▶ **Your goal**
Please print nothing but the lines from the one containing "Click the stock code search field" to the final line below, exactly, and no pictures.

▶ **Stored items**
•••••
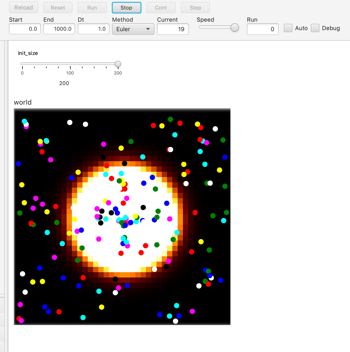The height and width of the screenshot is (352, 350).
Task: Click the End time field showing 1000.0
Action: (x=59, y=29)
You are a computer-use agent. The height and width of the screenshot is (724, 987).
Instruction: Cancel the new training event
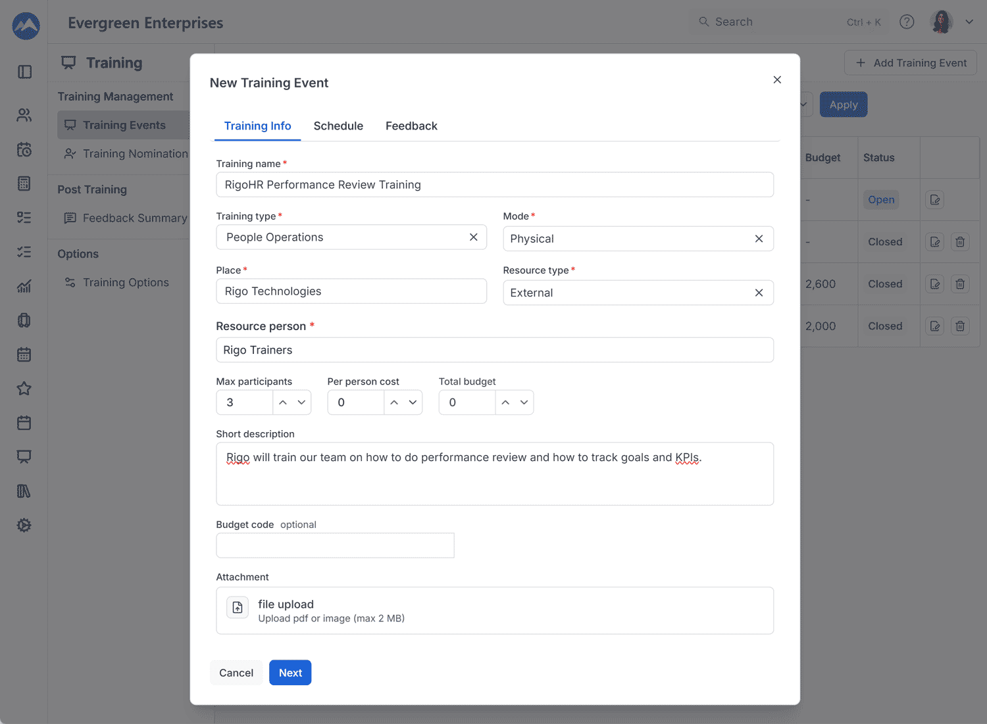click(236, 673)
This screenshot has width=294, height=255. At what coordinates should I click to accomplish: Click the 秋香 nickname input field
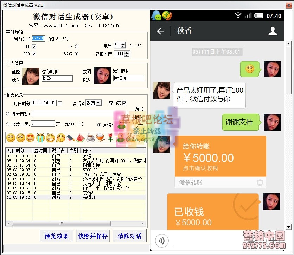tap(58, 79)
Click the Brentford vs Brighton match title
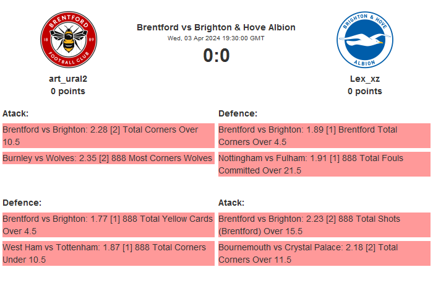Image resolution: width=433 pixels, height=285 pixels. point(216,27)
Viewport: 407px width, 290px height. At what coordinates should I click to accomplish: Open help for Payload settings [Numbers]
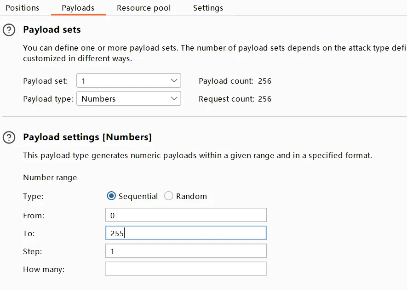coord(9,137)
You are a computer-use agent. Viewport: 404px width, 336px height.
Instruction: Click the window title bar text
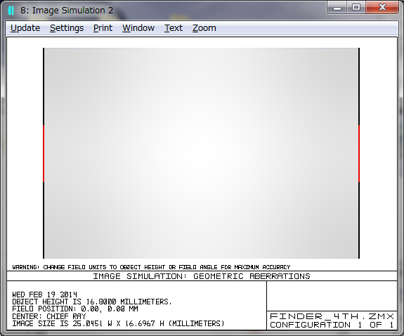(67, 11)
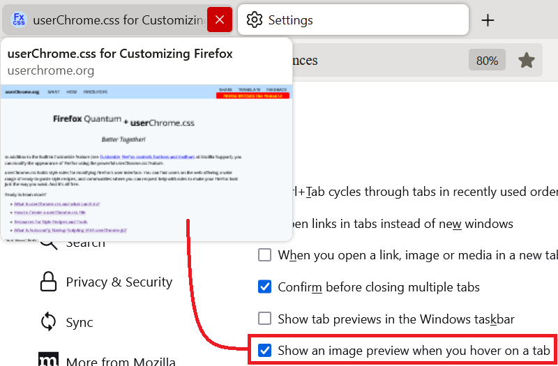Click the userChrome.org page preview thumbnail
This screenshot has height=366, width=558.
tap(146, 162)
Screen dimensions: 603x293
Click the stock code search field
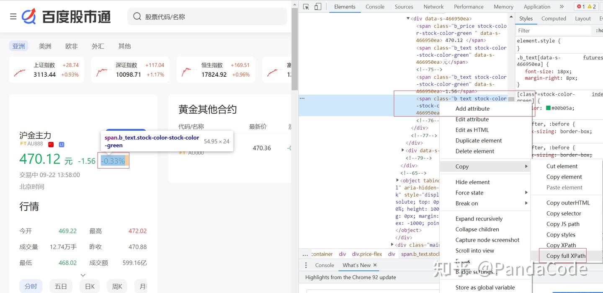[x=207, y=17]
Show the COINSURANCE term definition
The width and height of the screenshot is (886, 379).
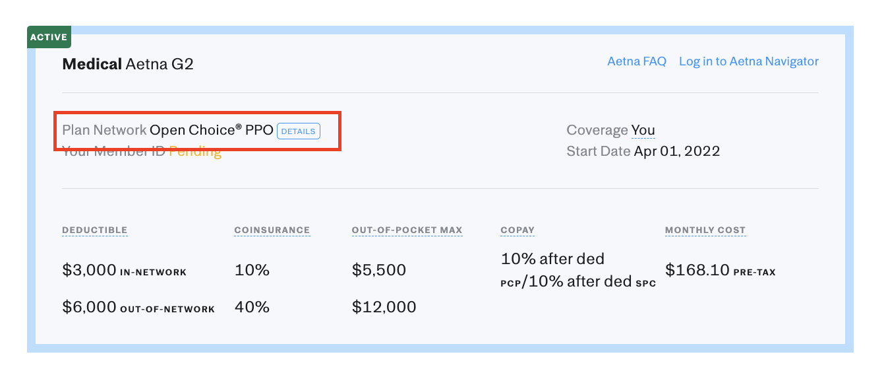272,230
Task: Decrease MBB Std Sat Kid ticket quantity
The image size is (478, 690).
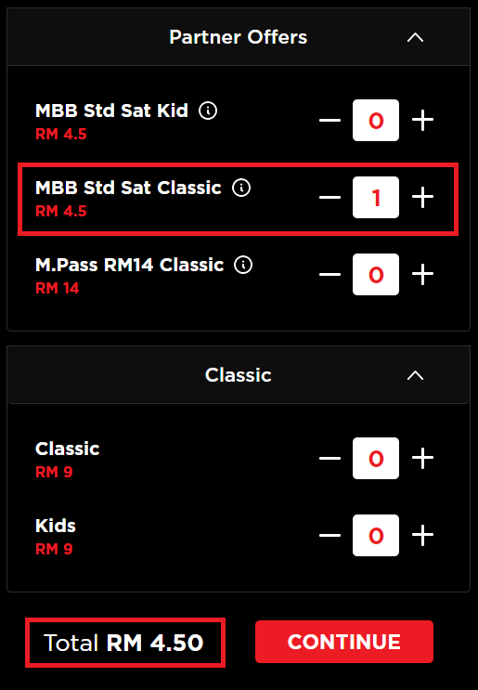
•••••
▶ **Finished task**
Click the stock code search field
[x=207, y=17]
Show the COINSURANCE term definition
The width and height of the screenshot is (886, 379).
272,230
Task: Decrease MBB Std Sat Kid ticket quantity
The image size is (478, 690).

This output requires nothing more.